怎样获得高质量的荧光western blotting结果呢?下面中洪博元就将降龙神功倾囊相授传。
一、避免荧光污染
1.因为记号笔、圆珠笔有荧光信号,容易被洗脱,染到整个膜上,所以我们可以用铅笔代替圆珠笔标记膜避免产生干扰信号。
2.切记不用使用曾经用过考马斯亮蓝染色的盘子进行孵育,一定要保证镊子还有容器的整洁干净。
3.因为溴酚蓝是会产生荧光信号的,所以我们为了确保跑胶时没有溴酚蓝残留,或在转印前切掉凝胶上的溴酚蓝部分需要接触膜时,可使用无粉手套。
二、膜
我们可以选择低荧光背景的NC或PVDF膜,因为这种膜容易获得高信噪比图像。
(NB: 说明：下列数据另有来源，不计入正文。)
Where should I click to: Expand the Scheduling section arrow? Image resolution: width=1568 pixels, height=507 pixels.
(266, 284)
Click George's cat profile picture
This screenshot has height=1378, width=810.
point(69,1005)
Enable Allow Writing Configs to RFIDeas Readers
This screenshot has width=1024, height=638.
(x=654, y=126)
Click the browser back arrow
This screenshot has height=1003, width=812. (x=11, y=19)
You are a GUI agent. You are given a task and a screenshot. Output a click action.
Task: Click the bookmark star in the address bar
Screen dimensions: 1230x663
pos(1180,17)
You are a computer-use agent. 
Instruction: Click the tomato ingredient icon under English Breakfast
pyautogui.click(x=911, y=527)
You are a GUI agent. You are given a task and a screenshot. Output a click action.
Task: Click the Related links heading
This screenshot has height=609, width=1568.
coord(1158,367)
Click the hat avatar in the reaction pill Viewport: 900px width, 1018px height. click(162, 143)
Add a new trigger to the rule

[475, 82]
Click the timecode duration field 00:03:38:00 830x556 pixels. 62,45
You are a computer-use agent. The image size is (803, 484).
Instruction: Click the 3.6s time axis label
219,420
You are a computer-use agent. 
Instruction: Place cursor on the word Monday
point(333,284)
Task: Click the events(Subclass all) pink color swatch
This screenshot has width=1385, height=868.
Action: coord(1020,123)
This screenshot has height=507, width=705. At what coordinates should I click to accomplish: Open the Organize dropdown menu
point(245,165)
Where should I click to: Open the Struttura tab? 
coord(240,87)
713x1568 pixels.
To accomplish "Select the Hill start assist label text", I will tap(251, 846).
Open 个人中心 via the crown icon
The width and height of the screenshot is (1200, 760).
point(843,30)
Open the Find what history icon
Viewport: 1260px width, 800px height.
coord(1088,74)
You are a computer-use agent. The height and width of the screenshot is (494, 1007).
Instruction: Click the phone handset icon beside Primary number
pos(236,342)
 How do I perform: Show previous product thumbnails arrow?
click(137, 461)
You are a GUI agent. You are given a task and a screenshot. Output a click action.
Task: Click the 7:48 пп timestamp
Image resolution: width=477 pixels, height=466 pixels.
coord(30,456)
可用一小张新膜在激光成像仪上进行成像,观察其荧光信号强弱,选择其中背景低的进行实验。
三、封闭
为了避免交叉信号干扰,我们可以选择不同种属来源的一抗,(比如选择mouse和rabbit,避免同时使用mouse或rat抗体)
还有进行多通道实验前,预先对每种蛋白单独摸索优化抗体浓度,从化学发光转到荧光检测时,可适当增加一抗浓度
四、二抗
选择与成像仪激发光匹配的荧光标记二抗,并且避免信号交叉干扰(尽量选择发射光波长距离远的染料)
二抗小量分装,避光保存,使用前离心,取上清稀释,进行实验
可优化二抗稀释度,以获得更高的信噪比,可使用1:2000-1:5000稀释
二抗避光孵育
吐温能产生荧光干扰,二抗洗涤以后,需要用不含吐温的洗涤液(PBS/TBS)将膜上的吐温洗净
使用Cy5 来检测低丰度的蛋白
五、检测三种蛋白–triplex
使用三种不同种属来源的一抗(比如选择mouse、rabbit和goat)
当不同种属来源抗体的获得出现困难时:可直接使用荧光(推荐Cy5)标记的一抗,一般用于检测高丰度蛋白。也可选择染料自行进行一抗标记。
六、成像
激光成像它的优势是激光光源单色性好,能量高,可获得更高的荧光检测灵敏度。
扫描成像它的优势是逐点扫描模式保证整个样品上的每个位置都接收到完全一致的激发光能量,使得定量更准确。